In our modern age, it has become a secular orthodoxy that every man or woman has the right to choose his own values, his goals, his standards of right or wrong. We assume the right to judge truth. Right and wrong are determined according to our feelings. These are all forms of autonomy, of sovereignty of each over his life. Yet, no one, even among professing Christians, hears the echo in those cultural assumptions of the words of Satan quoted above.

If a person's words are a quote of Satan, is that not a warning that he is on a destructive path? We know that Adam was.

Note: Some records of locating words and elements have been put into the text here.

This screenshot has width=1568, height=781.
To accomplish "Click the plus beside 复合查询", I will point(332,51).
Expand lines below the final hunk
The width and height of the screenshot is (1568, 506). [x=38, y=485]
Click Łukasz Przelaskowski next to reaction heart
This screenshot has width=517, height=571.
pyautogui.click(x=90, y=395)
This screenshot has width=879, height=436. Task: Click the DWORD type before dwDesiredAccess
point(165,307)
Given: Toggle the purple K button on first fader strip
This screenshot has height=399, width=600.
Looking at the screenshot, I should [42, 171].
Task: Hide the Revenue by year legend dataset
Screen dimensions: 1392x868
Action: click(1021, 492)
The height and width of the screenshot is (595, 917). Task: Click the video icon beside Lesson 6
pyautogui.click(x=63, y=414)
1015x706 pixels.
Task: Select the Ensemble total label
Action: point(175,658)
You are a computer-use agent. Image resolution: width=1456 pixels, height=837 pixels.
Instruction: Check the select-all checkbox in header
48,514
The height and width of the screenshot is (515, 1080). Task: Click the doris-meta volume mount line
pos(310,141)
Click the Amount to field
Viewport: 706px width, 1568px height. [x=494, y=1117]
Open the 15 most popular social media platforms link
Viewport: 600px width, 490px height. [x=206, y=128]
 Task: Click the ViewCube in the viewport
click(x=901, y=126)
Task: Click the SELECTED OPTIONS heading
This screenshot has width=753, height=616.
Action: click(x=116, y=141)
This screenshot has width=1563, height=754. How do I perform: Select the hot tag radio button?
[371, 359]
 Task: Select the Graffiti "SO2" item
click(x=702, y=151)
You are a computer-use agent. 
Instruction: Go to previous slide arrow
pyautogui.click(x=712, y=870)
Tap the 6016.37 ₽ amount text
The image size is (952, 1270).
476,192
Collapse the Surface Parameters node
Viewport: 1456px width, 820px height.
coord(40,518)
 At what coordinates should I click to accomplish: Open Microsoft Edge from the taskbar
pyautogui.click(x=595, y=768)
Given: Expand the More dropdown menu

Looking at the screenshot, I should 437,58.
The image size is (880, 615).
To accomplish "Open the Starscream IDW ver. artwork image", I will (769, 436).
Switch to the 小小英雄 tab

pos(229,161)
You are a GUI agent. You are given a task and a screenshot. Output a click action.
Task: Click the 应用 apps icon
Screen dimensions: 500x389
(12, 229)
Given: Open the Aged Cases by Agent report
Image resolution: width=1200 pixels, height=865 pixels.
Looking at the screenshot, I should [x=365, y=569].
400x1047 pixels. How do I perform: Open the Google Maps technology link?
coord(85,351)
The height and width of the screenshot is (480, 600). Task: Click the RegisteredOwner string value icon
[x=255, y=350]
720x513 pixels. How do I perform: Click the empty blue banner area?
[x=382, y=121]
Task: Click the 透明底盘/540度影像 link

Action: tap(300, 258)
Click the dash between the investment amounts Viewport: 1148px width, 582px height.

"Therefore, just as sin came into the world through one man, and death through sin, and so death spread to all men because all sinned— for sin indeed was in the world before the law was given, but sin is not counted where there is no law. Yet death reigned from Adam to Moses, even over those whose sinning was not like the transgression of Adam, who was a type of the one who was to come. But the free gift is not like the trespass. For if many died through one man’s trespass, much more have the grace of God and the free gift by the grace of that one man Jesus Christ abounded for many. And the free gift is not like the result of that one man’s sin. For the judgment following one trespass brought condemnation, but the free gift following many trespasses brought justification. For if, because of one man’s trespass, death reigned through that one man, much more will those who receive the abundance of grace and the free gift of righteousness reign in life through the one man Jesus Christ" (Romans 5:12-17).